*Quoted text:*
-- START --
I then registered the environment in cell #2:
gym.register(
id='TEST-v1',
entry_point='__main__:Shell_Class',
max_episode_steps=200,
reward_threshold=25.0,)
based on this Q/A: Register gym environment that is defined inside a jupyter notebook cell
, I make the environment in cell #3:
gym.make('TEST-v1')
and get this non-descriptive output:
<TimeLimit<Shell_Class< TEST-v1 >>>
In cell #4, I tried to execute ExperimentGrid code directly within Jupyter like so:
from spinup.utils.run_utils import ExperimentGrid
from spinup import ppo_pytorch
import torch
num_runs=1
cpu=4
env_name='TEST-v1'
eg = ExperimentGrid(name='Jupyter-test')
eg.add('env_name', env_name, '', True)
eg.add('seed', [10*i for i in range(num_runs)])
eg.add('epochs', 500)
eg.add('steps_per_epoch', 4000)
eg.add('ac_kwargs:hidden_sizes', [(32, 32)], 'hid')
eg.add('ac_kwargs:activation', [torch.nn.ReLU], '')
eg.add('pi_lr', 0.001)
eg.add('clip_ratio', 0.3)
eg.run(ppo_pytorch, num_cpu=cpu)
The experiment starts up as usual but then runs into some kind of error:
> ================================================================================
ExperimentGrid [Jupyter-test] runs over parameters:
env_name []
TEST-v1
seed [see]
0
epochs [epo]
500
steps_per_epoch [ste]
4000
ac_kwargs:hidden_sizes [hid]
(32, 32)
ac_kwargs:activation []
ReLU
pi_lr [pi]
0.001
clip_ratio [cli]
0.3
Variants, counting seeds: 1
Variants, not counting seeds: 1
================================================================================
Preparing to run the following experiments...
-- END --
*Data records:*
-- START --
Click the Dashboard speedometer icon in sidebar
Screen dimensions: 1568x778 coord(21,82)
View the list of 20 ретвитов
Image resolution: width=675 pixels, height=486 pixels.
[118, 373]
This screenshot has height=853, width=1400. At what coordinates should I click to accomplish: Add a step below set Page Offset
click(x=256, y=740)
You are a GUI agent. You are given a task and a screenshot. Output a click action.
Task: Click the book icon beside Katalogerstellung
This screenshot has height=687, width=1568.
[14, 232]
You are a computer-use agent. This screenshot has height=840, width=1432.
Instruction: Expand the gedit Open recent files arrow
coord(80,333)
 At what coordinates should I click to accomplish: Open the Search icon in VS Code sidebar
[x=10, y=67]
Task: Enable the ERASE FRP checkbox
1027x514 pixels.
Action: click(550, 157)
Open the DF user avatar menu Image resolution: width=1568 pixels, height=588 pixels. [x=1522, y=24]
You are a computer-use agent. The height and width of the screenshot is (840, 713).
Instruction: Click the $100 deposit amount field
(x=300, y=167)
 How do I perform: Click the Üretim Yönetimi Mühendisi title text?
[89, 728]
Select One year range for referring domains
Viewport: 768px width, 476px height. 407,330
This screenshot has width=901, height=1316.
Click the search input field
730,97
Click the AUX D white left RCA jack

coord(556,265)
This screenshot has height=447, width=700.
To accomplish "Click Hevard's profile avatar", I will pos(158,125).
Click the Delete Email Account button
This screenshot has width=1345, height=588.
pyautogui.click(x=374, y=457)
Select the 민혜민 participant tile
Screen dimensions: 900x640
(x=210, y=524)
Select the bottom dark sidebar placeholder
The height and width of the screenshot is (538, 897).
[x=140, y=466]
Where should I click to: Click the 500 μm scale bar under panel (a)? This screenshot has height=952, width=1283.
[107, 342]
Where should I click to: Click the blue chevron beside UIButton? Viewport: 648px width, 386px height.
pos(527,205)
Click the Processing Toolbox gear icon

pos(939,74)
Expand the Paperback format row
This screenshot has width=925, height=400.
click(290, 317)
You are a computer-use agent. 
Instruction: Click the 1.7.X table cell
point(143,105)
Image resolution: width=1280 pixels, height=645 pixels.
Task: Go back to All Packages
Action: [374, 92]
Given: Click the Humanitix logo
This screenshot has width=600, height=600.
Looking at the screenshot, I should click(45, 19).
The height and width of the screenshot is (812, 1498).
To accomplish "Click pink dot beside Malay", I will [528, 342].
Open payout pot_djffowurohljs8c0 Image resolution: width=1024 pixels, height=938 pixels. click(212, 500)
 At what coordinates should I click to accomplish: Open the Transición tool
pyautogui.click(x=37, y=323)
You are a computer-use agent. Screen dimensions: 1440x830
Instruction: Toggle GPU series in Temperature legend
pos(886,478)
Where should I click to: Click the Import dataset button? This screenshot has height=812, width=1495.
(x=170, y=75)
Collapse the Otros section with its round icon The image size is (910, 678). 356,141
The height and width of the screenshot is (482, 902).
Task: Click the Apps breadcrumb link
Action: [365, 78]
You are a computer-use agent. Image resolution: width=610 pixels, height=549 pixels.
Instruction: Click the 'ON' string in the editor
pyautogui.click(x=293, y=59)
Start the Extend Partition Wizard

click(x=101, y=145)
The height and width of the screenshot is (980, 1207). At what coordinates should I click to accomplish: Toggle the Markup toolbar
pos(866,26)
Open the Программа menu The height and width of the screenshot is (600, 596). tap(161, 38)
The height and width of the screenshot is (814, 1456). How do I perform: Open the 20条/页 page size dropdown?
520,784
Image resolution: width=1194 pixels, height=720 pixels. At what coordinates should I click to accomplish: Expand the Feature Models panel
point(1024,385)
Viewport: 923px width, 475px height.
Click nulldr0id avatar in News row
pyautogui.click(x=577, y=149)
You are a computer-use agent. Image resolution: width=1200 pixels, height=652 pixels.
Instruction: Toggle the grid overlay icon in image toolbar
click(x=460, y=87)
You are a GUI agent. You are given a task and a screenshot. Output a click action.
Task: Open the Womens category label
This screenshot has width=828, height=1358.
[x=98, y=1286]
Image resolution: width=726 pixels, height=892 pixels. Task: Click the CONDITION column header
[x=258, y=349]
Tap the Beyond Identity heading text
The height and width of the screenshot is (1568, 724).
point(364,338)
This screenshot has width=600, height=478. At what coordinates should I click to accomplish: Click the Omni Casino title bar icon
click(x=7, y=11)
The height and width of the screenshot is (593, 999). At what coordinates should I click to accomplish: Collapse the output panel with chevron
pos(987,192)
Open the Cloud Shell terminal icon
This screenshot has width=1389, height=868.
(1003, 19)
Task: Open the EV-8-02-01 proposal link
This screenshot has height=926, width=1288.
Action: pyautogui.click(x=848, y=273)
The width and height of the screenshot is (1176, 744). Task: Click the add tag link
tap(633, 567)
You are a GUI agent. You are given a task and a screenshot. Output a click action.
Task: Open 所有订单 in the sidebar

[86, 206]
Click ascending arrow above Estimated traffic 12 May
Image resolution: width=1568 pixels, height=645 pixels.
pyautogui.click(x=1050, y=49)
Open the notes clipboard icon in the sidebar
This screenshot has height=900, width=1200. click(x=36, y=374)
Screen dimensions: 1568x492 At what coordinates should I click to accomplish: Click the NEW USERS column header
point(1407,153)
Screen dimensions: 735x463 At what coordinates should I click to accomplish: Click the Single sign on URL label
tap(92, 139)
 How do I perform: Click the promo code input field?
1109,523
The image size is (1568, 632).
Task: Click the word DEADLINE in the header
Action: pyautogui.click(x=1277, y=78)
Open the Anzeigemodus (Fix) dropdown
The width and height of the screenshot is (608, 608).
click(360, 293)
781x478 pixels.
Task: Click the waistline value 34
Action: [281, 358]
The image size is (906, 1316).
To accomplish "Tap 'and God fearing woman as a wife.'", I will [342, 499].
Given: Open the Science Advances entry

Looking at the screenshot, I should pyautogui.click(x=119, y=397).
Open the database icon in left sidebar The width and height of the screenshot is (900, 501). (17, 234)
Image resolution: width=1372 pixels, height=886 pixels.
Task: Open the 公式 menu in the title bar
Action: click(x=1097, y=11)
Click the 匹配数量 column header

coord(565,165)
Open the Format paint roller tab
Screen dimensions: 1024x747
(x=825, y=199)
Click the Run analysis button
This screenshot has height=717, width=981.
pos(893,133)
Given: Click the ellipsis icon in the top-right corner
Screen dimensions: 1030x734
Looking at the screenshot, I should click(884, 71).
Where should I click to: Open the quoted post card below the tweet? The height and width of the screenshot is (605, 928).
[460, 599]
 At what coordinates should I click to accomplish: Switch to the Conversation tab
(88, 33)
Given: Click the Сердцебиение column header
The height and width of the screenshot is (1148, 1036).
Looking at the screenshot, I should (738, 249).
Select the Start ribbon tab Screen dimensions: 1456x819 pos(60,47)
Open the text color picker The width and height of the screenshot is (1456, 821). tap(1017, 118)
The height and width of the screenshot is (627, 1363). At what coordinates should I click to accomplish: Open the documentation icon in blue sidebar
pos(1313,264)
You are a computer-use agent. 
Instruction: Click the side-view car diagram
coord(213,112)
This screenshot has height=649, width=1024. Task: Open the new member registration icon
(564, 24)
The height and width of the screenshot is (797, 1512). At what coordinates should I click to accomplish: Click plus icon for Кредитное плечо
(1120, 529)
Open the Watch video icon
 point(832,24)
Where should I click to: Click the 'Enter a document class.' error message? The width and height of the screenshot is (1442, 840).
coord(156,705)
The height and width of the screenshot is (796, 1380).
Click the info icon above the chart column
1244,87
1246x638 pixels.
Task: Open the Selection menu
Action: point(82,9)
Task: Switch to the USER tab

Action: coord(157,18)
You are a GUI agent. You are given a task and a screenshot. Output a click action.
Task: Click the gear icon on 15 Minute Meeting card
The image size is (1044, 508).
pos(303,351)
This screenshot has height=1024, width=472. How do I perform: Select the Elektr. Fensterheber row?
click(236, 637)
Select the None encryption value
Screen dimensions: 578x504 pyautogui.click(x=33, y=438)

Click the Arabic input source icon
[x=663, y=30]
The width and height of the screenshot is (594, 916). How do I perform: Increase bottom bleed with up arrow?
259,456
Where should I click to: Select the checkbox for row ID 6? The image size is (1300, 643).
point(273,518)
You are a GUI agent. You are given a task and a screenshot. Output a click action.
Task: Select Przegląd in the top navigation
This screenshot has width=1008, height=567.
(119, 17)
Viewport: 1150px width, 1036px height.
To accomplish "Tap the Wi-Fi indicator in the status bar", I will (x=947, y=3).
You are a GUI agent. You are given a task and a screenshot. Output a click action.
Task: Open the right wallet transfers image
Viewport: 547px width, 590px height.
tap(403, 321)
-- END --
*Directives:*
a. Answer these questions from the Jupyter experiment post:
(i) What value is given for max_episode_steps when the environment is registered?
(ii) What name is passed to ExperimentGrid?
(iii) What value is added for clip_ratio?
b. List every keyword argument passed to gym.register in the Jupyter experiment post.
c. Output the part of the Jupyter experiment post between "based on this" and "env_name, '', True)", inclusive.
The listing plays no part in any of this.

*Responses in order:*
a.
(i) 200
(ii) Jupyter-test
(iii) 0.3

b. id, entry_point, max_episode_steps, reward_threshold

c.
based on this Q/A: Register gym environment that is defined inside a jupyter notebook cell
, I make the environment in cell #3:
gym.make('TEST-v1')
and get this non-descriptive output:
<TimeLimit<Shell_Class< TEST-v1 >>>
In cell #4, I tried to execute ExperimentGrid code directly within Jupyter like so:
from spinup.utils.run_utils import ExperimentGrid
from spinup import ppo_pytorch
import torch
num_runs=1
cpu=4
env_name='TEST-v1'
eg = ExperimentGrid(name='Jupyter-test')
eg.add('env_name', env_name, '', True)